Realism at the Movies

It is wicked cold. Nearly noon, and the earth outside is solid. I don’t think we will thaw out for a whole week. I really could do without winter. I should have been a bear.


We saw the Sherlock Holmes movie yesterday. The movie was good, but in a touch of reality, a couple sat down in front of us who stank to high heaven. Now I know that Western culture of that era was not all that concerned with personal hygiene, but I could have done without the reminder.

Still, the movie is fun. I wonder if you could get away with writing a character like Holmes now. I think there is an expectation that characters will be realistic, unless they are super heroes.


The movie theater is in a mall that used to be a theme park. It’s extremely long. My daughter wanted to look at boots when we were done, at a store which was on the polar opposite end of the mall. We wove our way through throngs of ambling people, darting through openings and changing sides of the aisle when necessary. It was kind of fun, something I had not done since I was a teenager and it was a game to race from one end of Dadeland Mall to the other at Christmas time.


I have been looking at my old nanos. Two years ago, I wrote a novel strictly as an exercise. I was trying to work out POV issues, so I wrote it in first person, from the point of view of a baker in her mid twenties who accidentally jumps forward 31 years in a Mazda. The interesting thing is that I had to invent history between 2007 and 2010, when the working class revolt takes place. I had the US economy, along with western Europe’s, crash during those years. Keep in mind that I wrote it in 2007. It culminates in a working class revolt, followed by a brief Afghan takeover three years later which didn’t stick, almost a footnote. The initial revolution began in a series of strikes in 2010.

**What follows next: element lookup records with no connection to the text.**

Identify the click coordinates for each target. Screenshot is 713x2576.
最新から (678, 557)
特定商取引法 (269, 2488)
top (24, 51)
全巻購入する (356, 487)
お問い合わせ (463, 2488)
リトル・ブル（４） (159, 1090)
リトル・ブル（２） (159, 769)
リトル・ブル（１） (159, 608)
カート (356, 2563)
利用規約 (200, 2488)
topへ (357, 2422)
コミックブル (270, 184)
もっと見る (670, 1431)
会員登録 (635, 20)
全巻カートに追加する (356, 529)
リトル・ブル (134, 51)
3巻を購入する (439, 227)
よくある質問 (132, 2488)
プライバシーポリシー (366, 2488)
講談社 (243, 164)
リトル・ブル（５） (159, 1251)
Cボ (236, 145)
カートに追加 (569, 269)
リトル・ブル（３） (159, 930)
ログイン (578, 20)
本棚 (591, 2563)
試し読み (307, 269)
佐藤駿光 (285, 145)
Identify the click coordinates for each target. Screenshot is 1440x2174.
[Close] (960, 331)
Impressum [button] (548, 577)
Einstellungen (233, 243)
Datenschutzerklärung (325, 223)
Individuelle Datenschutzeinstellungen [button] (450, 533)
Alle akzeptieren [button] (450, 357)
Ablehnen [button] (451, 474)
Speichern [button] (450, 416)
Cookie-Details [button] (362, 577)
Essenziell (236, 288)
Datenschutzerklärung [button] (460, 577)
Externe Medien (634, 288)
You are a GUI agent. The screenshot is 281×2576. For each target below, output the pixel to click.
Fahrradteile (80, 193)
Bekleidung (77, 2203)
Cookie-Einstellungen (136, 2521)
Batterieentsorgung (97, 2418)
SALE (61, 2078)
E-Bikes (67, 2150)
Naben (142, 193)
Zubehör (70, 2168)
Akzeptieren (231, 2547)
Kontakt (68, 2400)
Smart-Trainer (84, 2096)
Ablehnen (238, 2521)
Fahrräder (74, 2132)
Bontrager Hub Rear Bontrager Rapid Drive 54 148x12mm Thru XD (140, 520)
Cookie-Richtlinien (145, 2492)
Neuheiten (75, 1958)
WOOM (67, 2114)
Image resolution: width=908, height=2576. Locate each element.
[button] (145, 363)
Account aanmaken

I have no intention of ever trying to publish it, but it is my favorite. It is full of plot holes, and writing history only a short time into the future is probably not a good idea, but it has a strong social message about both class and racial prejudice, and good characters. The premise is ridiculous, but this is true of a lot of my writing. Social message buried under silliness.


If I had to pick a genre, it would be Nonsense.